Thursday, January 07, 2016

Behaviourism in (First) Language Learning

The role of native language has come to be known as language transfer. Much of the theory in this field is connected to SLA research. Language transfer is accepted or rejected because the associated theory is accepted/rejected. The assumption always was that the second language learner relies heavily on her/his native language. The need to produce pedagogically relevant materials prompted scholars to make contrastive analysis of native and target languages to determine their similarities and differences.

Transfer in this context should be explained. This can be determined based on output. That is, although the use of the term implies a process, the result is determined by the product.

Behaviourism 
Bloomsfield's classic work 'Language' (1993) provides the most elaborate description of the behaviourist position with regard to language.

Typical behaviourist position is that language is speech primarily. It is a precondition for writing. It is believed so because children learn to speak before writing, and some societies have no written language but all have spoken language, there are no societies with only written language.

Speaking is imitation and analogizing. As children we establish habits, and grow them by analogizing from what we already know or mimicking the speech of others.

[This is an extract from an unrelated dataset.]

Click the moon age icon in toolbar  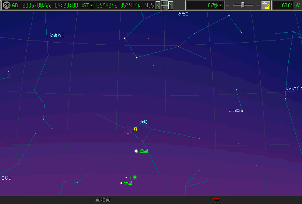6,5
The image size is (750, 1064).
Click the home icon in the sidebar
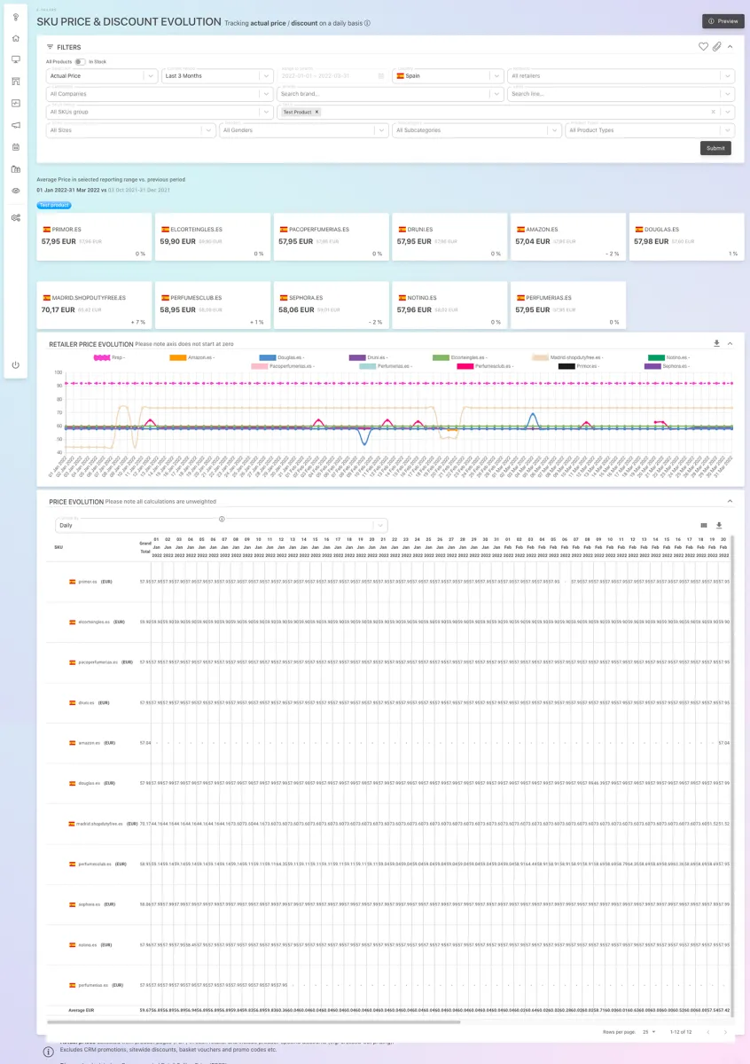pyautogui.click(x=16, y=38)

Bloomfield's description of how language acquisition takes place:

  1. babbling generated by a child- imperfect repetition of something according to Bloomsfield. Sounds are imitated, resulting in habit formation. This babbling trains it to reproduce vocal sounds which strike its ear.
  2. Next is pairing this stimulus with the response of a native speaker. Mother saying something to the child initiates the response based on its habit through babble.
  3. Mother says doll when handing the child a doll. Thus handing of the doll, hearing of 'doll' and sight of the doll happens until it becomes a habit- sight and feel of doll makes it say 'doll'.This is how language is learned.
  4. Bloomsfield says that the absence of the stimulus can generate another stimulus, which in turn can generate the desired/same response.
  5. Correct performance yields better results. If child utters something very vaguely, adults won't understand.
In short, child learns to make stimulus-response connection. Learning involves the establishment of a habit by means of which these stimulus-response sets become associated.